=== Exercise requirements ===
Revise the data below by replacing each occurrence of "computer-use agent" with "screen-control agent", keeping every other line unchanged.

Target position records
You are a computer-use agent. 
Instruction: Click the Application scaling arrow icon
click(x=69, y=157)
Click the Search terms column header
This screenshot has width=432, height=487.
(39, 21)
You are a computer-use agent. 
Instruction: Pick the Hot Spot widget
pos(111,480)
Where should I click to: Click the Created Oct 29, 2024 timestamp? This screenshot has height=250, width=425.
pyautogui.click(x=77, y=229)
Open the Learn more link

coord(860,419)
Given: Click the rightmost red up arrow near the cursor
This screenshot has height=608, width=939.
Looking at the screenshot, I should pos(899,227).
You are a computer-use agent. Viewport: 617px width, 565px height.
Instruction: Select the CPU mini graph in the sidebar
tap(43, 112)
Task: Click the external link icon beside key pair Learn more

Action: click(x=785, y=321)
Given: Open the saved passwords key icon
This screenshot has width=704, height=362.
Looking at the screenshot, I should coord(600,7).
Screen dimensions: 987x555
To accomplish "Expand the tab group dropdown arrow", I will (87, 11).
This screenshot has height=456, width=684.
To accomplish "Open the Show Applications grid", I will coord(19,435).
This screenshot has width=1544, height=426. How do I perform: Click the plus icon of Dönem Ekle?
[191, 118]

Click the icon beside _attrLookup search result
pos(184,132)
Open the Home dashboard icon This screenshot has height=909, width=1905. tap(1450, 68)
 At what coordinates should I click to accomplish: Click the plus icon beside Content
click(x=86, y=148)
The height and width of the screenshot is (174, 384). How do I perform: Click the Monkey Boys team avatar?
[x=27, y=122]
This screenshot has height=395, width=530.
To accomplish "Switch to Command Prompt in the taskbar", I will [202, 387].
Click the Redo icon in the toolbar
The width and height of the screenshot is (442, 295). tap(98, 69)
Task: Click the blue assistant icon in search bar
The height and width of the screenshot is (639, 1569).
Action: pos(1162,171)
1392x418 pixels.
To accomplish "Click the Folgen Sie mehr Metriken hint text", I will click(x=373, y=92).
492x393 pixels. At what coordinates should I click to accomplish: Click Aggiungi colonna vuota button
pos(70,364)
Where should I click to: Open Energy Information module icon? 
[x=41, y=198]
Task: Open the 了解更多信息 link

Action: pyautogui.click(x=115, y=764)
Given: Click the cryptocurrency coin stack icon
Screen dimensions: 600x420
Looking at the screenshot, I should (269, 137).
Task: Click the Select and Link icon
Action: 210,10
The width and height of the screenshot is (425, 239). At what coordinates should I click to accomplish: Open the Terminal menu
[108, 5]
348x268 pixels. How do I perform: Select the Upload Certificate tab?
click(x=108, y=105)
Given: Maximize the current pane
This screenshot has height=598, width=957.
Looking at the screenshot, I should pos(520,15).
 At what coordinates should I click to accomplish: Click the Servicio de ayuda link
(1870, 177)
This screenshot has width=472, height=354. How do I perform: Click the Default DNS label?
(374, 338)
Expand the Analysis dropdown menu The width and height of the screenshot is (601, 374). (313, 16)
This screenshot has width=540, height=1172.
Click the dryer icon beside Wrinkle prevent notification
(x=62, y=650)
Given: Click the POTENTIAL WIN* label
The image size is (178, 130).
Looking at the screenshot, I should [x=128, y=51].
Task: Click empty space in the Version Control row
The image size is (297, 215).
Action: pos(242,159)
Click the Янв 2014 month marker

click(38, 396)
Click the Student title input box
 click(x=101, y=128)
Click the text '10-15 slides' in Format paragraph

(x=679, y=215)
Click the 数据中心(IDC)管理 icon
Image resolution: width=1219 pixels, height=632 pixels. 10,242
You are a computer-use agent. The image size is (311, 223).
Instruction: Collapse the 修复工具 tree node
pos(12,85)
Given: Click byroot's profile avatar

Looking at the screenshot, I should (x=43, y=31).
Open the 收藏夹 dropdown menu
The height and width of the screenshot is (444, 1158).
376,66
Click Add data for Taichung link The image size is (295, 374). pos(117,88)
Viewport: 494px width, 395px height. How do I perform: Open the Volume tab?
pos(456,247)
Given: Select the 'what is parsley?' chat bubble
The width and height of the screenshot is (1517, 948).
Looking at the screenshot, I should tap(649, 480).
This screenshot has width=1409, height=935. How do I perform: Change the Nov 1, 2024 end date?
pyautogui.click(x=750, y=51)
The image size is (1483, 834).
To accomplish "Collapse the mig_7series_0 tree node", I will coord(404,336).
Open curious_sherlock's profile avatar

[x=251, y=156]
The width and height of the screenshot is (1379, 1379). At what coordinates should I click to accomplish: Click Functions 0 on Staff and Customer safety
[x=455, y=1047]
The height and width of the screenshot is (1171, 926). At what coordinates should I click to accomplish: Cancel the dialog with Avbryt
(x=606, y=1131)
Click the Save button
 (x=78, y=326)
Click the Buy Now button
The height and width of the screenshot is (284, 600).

=== Solution for this exercise ===
You are a screen-control agent. 
Instruction: Click the Application scaling arrow icon
click(x=69, y=157)
Click the Search terms column header
This screenshot has width=432, height=487.
(39, 21)
You are a screen-control agent. 
Instruction: Pick the Hot Spot widget
pos(111,480)
Where should I click to: Click the Created Oct 29, 2024 timestamp? This screenshot has height=250, width=425.
pyautogui.click(x=77, y=229)
Open the Learn more link

coord(860,419)
Given: Click the rightmost red up arrow near the cursor
This screenshot has height=608, width=939.
Looking at the screenshot, I should pos(899,227).
You are a screen-control agent. Viewport: 617px width, 565px height.
Instruction: Select the CPU mini graph in the sidebar
tap(43, 112)
Task: Click the external link icon beside key pair Learn more

Action: click(x=785, y=321)
Given: Open the saved passwords key icon
This screenshot has width=704, height=362.
Looking at the screenshot, I should coord(600,7).
Screen dimensions: 987x555
To accomplish "Expand the tab group dropdown arrow", I will (87, 11).
This screenshot has height=456, width=684.
To accomplish "Open the Show Applications grid", I will coord(19,435).
This screenshot has width=1544, height=426. How do I perform: Click the plus icon of Dönem Ekle?
[191, 118]

Click the icon beside _attrLookup search result
pos(184,132)
Open the Home dashboard icon This screenshot has height=909, width=1905. tap(1450, 68)
 At what coordinates should I click to accomplish: Click the plus icon beside Content
click(x=86, y=148)
The height and width of the screenshot is (174, 384). How do I perform: Click the Monkey Boys team avatar?
[x=27, y=122]
This screenshot has height=395, width=530.
To accomplish "Switch to Command Prompt in the taskbar", I will [202, 387].
Click the Redo icon in the toolbar
The width and height of the screenshot is (442, 295). tap(98, 69)
Task: Click the blue assistant icon in search bar
The height and width of the screenshot is (639, 1569).
Action: pos(1162,171)
1392x418 pixels.
To accomplish "Click the Folgen Sie mehr Metriken hint text", I will click(x=373, y=92).
492x393 pixels. At what coordinates should I click to accomplish: Click Aggiungi colonna vuota button
pos(70,364)
Where should I click to: Open Energy Information module icon? 
[x=41, y=198]
Task: Open the 了解更多信息 link

Action: pyautogui.click(x=115, y=764)
Given: Click the cryptocurrency coin stack icon
Screen dimensions: 600x420
Looking at the screenshot, I should (269, 137).
Task: Click the Select and Link icon
Action: 210,10
The width and height of the screenshot is (425, 239). At what coordinates should I click to accomplish: Open the Terminal menu
[108, 5]
348x268 pixels. How do I perform: Select the Upload Certificate tab?
click(x=108, y=105)
Given: Maximize the current pane
This screenshot has height=598, width=957.
Looking at the screenshot, I should pos(520,15).
 At what coordinates should I click to accomplish: Click the Servicio de ayuda link
(1870, 177)
This screenshot has width=472, height=354. How do I perform: Click the Default DNS label?
(374, 338)
Expand the Analysis dropdown menu The width and height of the screenshot is (601, 374). (313, 16)
This screenshot has width=540, height=1172.
Click the dryer icon beside Wrinkle prevent notification
(x=62, y=650)
Given: Click the POTENTIAL WIN* label
The image size is (178, 130).
Looking at the screenshot, I should [x=128, y=51].
Task: Click empty space in the Version Control row
The image size is (297, 215).
Action: pos(242,159)
Click the Янв 2014 month marker

click(38, 396)
Click the Student title input box
 click(x=101, y=128)
Click the text '10-15 slides' in Format paragraph

(x=679, y=215)
Click the 数据中心(IDC)管理 icon
Image resolution: width=1219 pixels, height=632 pixels. 10,242
You are a screen-control agent. The image size is (311, 223).
Instruction: Collapse the 修复工具 tree node
pos(12,85)
Given: Click byroot's profile avatar

Looking at the screenshot, I should (x=43, y=31).
Open the 收藏夹 dropdown menu
The height and width of the screenshot is (444, 1158).
376,66
Click Add data for Taichung link The image size is (295, 374). pos(117,88)
Viewport: 494px width, 395px height. How do I perform: Open the Volume tab?
pos(456,247)
Given: Select the 'what is parsley?' chat bubble
The width and height of the screenshot is (1517, 948).
Looking at the screenshot, I should tap(649, 480).
This screenshot has width=1409, height=935. How do I perform: Change the Nov 1, 2024 end date?
pyautogui.click(x=750, y=51)
The image size is (1483, 834).
To accomplish "Collapse the mig_7series_0 tree node", I will coord(404,336).
Open curious_sherlock's profile avatar

[x=251, y=156]
The width and height of the screenshot is (1379, 1379). At what coordinates should I click to accomplish: Click Functions 0 on Staff and Customer safety
[x=455, y=1047]
The height and width of the screenshot is (1171, 926). At what coordinates should I click to accomplish: Cancel the dialog with Avbryt
(x=606, y=1131)
Click the Save button
 (x=78, y=326)
Click the Buy Now button
The height and width of the screenshot is (284, 600).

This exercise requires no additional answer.